How Carew and other HeartMate II recipients are connected to the LVAD. Image courtesy of St. Jude Medical, Inc.
“We went from the HeartMate I, a pump being designed to last 18 months, to a pump that we don't know how long it's going to last,” O’Connell said.
THIRD GENERATION: ELECTROMAGNETIC
PHOTO Inside the HeartWare HVAD. Image courtesy of HeartWare.
The latest concept is an improved method of continuous flow. It’s based on centrifugal force, with electromagnets spinning the blood.
The HeartWare Ventricular Assist System, made by HeartWare, does this using a chamber that’s even smaller and with no mechanical bearings. It also fits differently, attaching directly to the heart.
“The blood comes in from the top and goes out the side,” said Doug Godshall, president and CEO of HeartWare. “By having it spin at a right angle, the housing can be flat. That keeps it small.”
In 2012, it became the first of this generation to receive FDA approval for bridge-to-transplant. The company is working toward submitting trial results seeking FDA approval for destination therapy.
More than 10,000 have been implanted. Among the recipients is another former All-Star baseball player: Kent Tekulve, best known as a relief pitcher on the 1979 World Series champion Pittsburgh Pirates. He later received a heart transplant.
HeartWare has another, similar device in clinical testing. The key difference – it’s one-third the size of the flagship product, known as an HVAD. The miniaturization version carries the acronym MVAD.

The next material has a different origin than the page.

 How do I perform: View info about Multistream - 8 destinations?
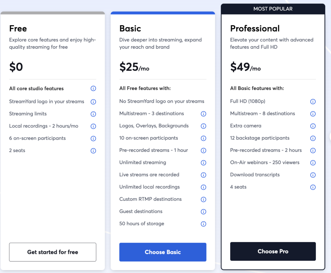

Also potentially joining the field is HeartMate 3. A precursor to that was almost ready in 2006 when the company went back to the drawing board, creating a smaller, simpler version, said Kevin Borque, a vice president of research and design for engineering at St. Jude Medical who has been working on this concept since the start. Already approved in Europe, it could receive FDA approval next year.
FOURTH GENERATION? FIFTH?
The future for these devices is not just smaller and smarter. It involves terms like “minimally invasive.”
The idea of not needing open-heart surgery follows the path of other transcatheter procedures already being performed through catheters inserted into arteries near the groin. For instance, heart valve replacements are starting to be done this way.
There already is a model of a minimally invasive LVAD placed under the skin. It is the size of an AA battery and is connected from the top chamber of the heart to one of the big blood vessels via a mini-thoracotomy without cutting the breast bone. This device promises to reduce the complications associated with LVAD and is under further study. This may not work for all patients because it would require a bit of a tradeoff, said Dr. Javed Butler, co-director of the Heart Institute at Stony Brook University and Deputy Chief Science Officer of the American Heart Association.
“It may not provide as much support, but the data are encouraging, and it’s an easier, faster procedure, which may be preferable if some patients who do can do well with partial support,” Butler said.
The leap after that may be a device which is completely inserted through blood vessels without requiring surgery or a device that doesn’t require an external battery and controller. Several challenges in developing such a technology have Butler less optimistic about a time frame, but he believes it could be possible over the next decade.
In January, Carew was at the Minnesota Twins’ ballpark for the event that launched the Heart of 29 campaign. Among those who greeted him was Phil Ebeling, the St. Jude Medical executive who helped create the HeartMate II.
“Thank you,” Carew told him.
While Carew hopes to go on the transplant waiting list later this year, he knows there’s a chance the LVAD could be his permanent companion. And he’s OK with that.
After all, he knows it beats the alternative faced by heart failure patients of decades past and even by those today who don’t have access to an LVAD. Of the roughly 50,000 people who need a heart transplant, only a fraction receive either a transplant or an LVAD.
“It's tough wearing it and having these batteries all the time,” Carew said. “But, boy, it's a blessing. A blessing.”